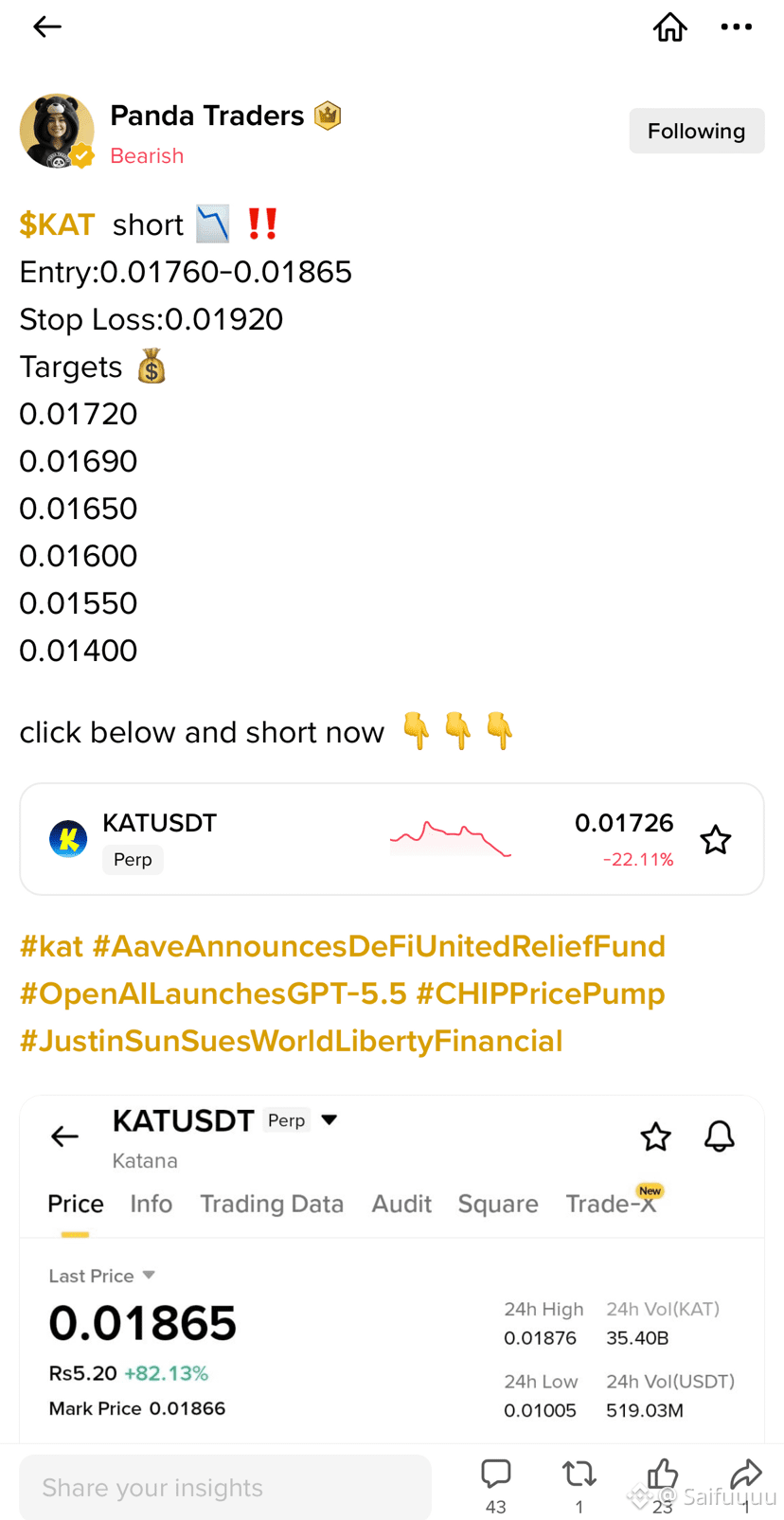Tap the back arrow at top
This screenshot has width=784, height=1520.
[x=47, y=27]
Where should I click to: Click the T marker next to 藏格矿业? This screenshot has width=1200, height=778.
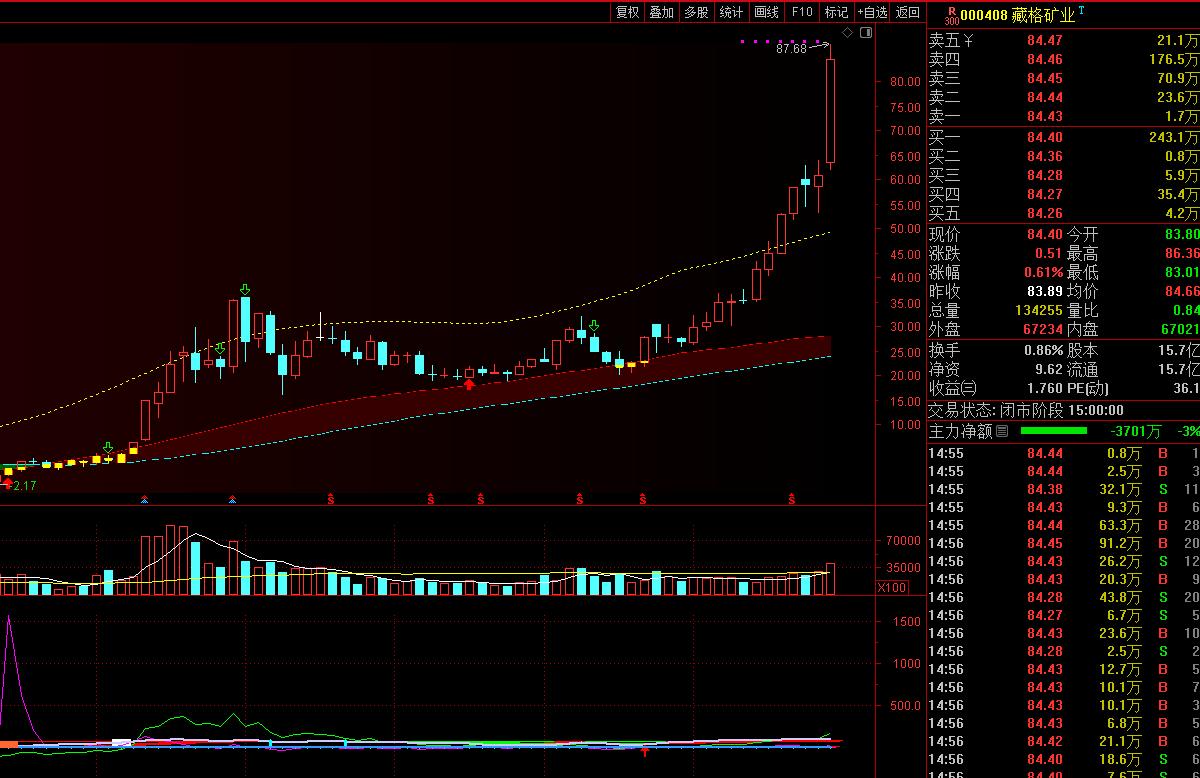1082,10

┄┄┄┄┄┄┄┄┄┄┄┄┄┄┄┄┄┄┄┄

TO DO:
The lines to be quoted run from the line containing "Where should I" through the end of the entries above, both included; quote them exactly and leave out any pictures.

EXERCISE RESULT:
Where should I click to: Click the T marker next to 藏格矿业? This screenshot has width=1200, height=778.
1082,10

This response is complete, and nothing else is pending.